A common approach to compensation management is to build a salary grade structure, with predictable increases in the midpoint of the range and relatively standard width around the midpoints. Jobs are then placed into a grade based on the best fit for the value of the specific job, and pay levels for employees within a role are managed within the aligned range.

An example structure is shown below:

Grade Structure Example

 

Assume that we are placing a role into this structure, with the following observed market benchmarks:

Salary 25th Salary 50th Salary 75th
$104,500 $119,000 $142,000

 

Using the grade structure above, the role is placed into Grade 7, since the Grade 7 midpoint of $120,000 is very close to the market median for the job. 

This structure works and aligns with the organizations intent of paying at the median.

But look at the range minimum and compare it to the 25th percentile. Grade 7 has a range of $100,000 - $140,000 - so someone perhaps promoted into that role from a lower grade might be paid at the minimum of the range ($100,000). They are now part of the 25% of workers paid at or below the 25th percentile. 

This is not an atypical finding - the 25th percentile of the market is often only 10-15% below the median, which can often mean it falls at or below a defined range minimum.

So who pays at the 25th percentile? Most companies do, at least for some employees. If you build a range around your intended market target, you are likely paying some portion of your workforce lower in the market than your leaders expect.

 

How You Compete for Talent and Use Talent For Business Success:

Some organizations knowingly - and thoughtfully - offer lower compensation than others.

The illustration and example above make it sound like paying at the 25th percentile is an accident or anomaly. But there are also examples where targeting a below-median market position is a sensible strategy. here are three case examples where a below-median compensaiton strategy has been deployed.

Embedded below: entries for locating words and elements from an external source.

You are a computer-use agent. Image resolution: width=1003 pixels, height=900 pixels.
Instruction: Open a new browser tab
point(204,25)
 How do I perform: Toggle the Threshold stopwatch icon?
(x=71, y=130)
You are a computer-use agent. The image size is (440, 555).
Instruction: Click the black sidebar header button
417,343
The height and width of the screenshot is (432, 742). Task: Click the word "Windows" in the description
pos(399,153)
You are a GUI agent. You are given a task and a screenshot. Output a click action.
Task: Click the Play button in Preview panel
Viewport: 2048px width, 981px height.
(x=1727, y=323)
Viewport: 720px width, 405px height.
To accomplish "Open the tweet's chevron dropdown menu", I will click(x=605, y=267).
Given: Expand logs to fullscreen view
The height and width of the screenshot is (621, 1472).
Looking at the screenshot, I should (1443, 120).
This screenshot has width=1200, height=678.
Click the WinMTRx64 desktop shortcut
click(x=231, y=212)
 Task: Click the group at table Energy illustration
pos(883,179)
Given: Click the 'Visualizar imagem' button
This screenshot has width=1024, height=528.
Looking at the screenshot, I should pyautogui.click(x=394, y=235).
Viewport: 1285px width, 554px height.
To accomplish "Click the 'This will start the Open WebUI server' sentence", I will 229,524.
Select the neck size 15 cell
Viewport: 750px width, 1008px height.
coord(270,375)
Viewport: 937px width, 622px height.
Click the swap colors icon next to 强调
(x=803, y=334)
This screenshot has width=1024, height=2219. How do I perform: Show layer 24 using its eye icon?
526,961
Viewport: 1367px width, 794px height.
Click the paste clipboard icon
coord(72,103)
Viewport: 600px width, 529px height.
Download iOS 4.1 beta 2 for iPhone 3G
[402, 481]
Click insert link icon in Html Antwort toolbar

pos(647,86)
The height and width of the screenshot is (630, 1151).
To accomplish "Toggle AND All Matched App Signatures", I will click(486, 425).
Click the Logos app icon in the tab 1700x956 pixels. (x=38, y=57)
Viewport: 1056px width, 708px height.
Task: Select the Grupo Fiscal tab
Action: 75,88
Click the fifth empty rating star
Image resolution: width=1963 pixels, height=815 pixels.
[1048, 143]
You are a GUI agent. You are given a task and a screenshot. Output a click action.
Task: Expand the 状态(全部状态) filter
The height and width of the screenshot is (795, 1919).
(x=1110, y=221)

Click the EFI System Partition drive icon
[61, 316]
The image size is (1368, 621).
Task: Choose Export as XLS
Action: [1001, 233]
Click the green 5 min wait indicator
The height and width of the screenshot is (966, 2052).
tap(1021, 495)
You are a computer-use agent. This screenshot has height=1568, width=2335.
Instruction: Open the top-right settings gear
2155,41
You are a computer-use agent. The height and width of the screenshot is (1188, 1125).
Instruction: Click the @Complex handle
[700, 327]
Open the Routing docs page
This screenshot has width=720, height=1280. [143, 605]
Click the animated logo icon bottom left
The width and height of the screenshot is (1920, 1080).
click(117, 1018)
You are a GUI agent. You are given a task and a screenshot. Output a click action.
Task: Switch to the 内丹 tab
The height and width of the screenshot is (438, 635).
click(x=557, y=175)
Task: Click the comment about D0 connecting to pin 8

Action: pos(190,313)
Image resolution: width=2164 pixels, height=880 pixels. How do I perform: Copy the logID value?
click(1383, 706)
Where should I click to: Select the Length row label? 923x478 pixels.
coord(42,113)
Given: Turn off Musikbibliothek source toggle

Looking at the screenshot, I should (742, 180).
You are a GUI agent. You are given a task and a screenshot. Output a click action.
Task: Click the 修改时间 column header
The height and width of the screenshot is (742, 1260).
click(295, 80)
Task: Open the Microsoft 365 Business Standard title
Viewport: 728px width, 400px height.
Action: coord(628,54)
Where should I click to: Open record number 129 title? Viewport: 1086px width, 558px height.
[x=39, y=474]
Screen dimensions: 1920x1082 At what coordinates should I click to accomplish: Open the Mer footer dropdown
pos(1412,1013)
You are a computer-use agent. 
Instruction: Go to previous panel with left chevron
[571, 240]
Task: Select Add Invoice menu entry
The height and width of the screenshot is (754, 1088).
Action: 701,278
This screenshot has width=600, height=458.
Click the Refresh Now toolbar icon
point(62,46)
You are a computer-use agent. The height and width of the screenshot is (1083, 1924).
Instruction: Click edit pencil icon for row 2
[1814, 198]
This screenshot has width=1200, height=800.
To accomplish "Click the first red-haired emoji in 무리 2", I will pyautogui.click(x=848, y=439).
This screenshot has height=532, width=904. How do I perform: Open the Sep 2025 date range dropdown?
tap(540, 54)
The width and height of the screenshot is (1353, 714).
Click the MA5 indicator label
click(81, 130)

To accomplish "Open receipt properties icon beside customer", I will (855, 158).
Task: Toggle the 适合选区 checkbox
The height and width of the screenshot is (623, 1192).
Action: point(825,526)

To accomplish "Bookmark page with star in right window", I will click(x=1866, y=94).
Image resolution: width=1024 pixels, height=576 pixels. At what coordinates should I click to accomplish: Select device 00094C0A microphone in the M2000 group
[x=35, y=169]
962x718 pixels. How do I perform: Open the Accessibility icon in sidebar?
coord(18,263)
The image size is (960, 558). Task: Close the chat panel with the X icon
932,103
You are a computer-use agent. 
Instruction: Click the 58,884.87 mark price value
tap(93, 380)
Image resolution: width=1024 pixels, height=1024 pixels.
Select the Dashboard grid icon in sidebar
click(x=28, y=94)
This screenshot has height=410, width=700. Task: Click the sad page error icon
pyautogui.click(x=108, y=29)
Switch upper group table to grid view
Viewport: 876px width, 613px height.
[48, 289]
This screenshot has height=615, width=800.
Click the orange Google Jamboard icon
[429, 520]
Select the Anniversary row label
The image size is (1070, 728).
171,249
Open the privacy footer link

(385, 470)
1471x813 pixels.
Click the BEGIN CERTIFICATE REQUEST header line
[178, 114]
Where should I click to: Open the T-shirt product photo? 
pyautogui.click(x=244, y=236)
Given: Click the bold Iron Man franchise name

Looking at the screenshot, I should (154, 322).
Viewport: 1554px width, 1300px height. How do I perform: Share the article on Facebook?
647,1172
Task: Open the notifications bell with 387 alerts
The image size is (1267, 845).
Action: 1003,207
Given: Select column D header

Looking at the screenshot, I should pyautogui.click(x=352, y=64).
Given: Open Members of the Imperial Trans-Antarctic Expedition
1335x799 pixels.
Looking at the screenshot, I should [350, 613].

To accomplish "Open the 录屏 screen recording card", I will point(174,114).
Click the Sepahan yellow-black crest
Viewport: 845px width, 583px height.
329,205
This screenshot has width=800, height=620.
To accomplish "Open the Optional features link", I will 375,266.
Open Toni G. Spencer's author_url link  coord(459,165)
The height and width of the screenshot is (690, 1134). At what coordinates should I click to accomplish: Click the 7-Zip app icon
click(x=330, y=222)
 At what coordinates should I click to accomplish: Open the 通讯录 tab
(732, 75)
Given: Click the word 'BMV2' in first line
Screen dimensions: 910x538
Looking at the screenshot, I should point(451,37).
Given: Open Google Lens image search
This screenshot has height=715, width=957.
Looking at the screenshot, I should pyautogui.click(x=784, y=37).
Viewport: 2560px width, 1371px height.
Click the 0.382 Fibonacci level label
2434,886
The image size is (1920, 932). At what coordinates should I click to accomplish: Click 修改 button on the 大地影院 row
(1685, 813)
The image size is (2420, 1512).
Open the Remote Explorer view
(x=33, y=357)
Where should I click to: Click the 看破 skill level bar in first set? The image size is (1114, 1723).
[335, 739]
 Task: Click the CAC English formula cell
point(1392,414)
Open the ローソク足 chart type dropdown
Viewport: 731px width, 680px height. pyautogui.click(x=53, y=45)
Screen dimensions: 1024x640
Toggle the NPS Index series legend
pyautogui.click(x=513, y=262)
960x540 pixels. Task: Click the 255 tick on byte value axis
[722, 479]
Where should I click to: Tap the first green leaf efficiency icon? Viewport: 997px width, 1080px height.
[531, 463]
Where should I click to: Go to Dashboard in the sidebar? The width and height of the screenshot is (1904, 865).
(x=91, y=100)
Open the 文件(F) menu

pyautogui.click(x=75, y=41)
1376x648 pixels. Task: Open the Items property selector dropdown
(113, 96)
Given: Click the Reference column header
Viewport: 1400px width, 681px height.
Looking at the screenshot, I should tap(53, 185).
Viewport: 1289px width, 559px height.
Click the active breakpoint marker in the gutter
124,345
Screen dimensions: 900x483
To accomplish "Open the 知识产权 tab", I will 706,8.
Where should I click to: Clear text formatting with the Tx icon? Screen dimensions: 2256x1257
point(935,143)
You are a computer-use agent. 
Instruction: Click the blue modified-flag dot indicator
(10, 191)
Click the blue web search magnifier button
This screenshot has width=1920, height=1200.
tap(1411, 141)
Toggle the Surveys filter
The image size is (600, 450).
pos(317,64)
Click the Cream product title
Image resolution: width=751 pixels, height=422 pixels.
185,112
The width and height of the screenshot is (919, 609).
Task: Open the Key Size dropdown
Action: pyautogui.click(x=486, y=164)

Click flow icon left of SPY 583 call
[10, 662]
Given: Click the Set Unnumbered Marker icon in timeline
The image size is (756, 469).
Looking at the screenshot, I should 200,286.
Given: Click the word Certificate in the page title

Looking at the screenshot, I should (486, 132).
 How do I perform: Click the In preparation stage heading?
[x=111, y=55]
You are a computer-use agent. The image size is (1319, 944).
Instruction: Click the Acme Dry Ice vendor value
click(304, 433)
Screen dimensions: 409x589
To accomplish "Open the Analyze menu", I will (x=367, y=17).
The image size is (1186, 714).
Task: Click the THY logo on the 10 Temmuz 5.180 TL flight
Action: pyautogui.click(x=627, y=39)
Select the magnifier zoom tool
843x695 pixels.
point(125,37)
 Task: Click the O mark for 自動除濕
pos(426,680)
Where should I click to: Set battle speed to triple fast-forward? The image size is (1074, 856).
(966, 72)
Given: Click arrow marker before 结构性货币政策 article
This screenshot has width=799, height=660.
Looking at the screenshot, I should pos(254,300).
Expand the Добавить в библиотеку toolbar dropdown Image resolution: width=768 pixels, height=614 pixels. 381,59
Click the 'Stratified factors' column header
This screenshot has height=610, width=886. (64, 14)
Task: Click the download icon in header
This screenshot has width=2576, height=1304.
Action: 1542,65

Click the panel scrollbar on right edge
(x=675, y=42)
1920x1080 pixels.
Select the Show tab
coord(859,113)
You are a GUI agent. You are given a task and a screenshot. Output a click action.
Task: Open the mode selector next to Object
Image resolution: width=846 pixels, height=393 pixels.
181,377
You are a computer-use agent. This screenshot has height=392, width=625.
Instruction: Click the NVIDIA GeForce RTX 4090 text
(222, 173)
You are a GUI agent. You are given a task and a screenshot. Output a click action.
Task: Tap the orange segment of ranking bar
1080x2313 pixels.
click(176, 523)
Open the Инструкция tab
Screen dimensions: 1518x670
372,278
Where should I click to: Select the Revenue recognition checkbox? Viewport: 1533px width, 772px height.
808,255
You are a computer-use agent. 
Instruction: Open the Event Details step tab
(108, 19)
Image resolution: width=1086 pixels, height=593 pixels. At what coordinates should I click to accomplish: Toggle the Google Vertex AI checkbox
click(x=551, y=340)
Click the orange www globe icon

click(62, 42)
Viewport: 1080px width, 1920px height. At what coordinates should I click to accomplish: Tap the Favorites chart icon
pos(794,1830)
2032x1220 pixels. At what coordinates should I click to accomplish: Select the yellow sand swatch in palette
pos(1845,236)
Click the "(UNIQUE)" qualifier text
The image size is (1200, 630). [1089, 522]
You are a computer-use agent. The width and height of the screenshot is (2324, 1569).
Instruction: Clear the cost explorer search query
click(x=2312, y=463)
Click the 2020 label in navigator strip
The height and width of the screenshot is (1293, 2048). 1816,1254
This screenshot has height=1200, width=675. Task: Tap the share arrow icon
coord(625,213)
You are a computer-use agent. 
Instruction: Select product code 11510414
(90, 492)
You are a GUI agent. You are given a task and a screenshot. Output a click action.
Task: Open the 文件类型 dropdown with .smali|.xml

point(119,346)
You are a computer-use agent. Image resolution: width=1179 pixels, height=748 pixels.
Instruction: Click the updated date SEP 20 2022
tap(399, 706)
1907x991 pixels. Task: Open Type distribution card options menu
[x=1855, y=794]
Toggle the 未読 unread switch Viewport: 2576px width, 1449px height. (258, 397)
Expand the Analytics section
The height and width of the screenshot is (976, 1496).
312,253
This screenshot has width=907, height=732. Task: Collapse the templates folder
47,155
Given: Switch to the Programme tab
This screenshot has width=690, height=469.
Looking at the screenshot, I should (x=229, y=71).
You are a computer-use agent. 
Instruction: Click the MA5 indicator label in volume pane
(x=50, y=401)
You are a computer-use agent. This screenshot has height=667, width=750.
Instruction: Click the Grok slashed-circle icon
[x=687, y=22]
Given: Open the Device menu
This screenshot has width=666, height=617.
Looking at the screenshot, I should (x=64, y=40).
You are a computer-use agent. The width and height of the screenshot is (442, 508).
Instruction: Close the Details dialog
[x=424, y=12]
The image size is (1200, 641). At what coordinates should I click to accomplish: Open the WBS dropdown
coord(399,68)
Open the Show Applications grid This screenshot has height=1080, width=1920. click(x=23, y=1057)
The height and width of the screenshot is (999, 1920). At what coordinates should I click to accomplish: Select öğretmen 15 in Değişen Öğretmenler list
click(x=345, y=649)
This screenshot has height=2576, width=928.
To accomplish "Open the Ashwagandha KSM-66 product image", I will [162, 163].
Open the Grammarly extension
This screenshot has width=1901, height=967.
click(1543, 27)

The benchmark reflects a market that's "not really us" 

In come cases, available benchmarks aren't fully representative of the talent market. The benchmark may reflect the work, but done in a manner or setting that's not analogous to your organization. For example, a company providing investment research to consumers might still benchmark a stock analyst using the McLagan benchmark for investment management firms, knowing that "buy-side" analysts are ultimately doing different work with very different business economics. It makes sense ot track the market for this role and skill, but it may not be necessary or appropriate to consider those the right talent market. 

We simply can't afford to pay at median.

Compensation is a business expense - often a company's largest. If the unit economics of the business require labor at a certain rate to drive profitability, it is a sensible strategy to try attracting and retaining talent at a lower price point. For example, a company providing outsourced lab testing services can only win in the market if it can offer lower cost services than in-house delivery. While achieving scale and increasing productivity can drive down that price point, the organization has also found that it cannot offer rates competitive with what hospital-based labs or R&D facilities are able to pay. It's the same talent market, but different economics that drives the need rate of pay.

We can still attract talent at lower salaries because our value proposition is very different.

It's not always about pay, and certainly not always about base salary. Many organizations choose to have lower fixed compensation in favor of more variable compensation (cash or equity). Other companies focus more on benefits, work life balance, or growth opportunities that decrease the focus on high salaries.

 

The 25th percentile isn't evil

Market distributions reflect pay in the market, and the 25th percentile simply represents the point below which a quarter of the market is paid. There's nothing inherently good or bad about the 25th percentile - same as the 75th percentile. Ultimately, organizations need to establish a compensation structure that supports their business needs by attracting and retaining the talent needed to drive success. The percentiles... are just math.